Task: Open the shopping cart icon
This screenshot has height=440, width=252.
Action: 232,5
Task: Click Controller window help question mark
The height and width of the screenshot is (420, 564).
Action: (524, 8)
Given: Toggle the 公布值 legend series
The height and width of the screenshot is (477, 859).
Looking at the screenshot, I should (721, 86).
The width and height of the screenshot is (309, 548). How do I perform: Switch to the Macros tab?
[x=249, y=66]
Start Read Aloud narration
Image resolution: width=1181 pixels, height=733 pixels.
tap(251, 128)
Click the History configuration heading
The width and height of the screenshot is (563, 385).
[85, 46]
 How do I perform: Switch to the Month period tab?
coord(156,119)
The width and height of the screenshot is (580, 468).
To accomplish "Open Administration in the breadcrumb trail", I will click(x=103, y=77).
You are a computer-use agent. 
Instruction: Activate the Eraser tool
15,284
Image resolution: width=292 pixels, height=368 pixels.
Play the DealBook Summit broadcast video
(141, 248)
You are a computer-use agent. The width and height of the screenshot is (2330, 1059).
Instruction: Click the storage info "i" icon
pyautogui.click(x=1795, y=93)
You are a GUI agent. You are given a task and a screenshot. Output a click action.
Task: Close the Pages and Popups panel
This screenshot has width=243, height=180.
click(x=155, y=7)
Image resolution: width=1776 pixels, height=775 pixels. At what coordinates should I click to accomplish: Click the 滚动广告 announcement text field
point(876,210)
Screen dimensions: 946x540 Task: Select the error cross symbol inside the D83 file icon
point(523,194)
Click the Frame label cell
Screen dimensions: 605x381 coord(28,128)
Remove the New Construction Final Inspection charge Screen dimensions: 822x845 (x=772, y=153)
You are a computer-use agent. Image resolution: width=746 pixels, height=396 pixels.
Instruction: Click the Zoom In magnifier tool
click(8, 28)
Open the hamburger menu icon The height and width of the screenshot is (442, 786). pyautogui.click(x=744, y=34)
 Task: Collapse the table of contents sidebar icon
= = = = =
### What the task asks:
Once every line of the material holding the word "agent" has been counted, report the total and nothing more.

### The completed task:
4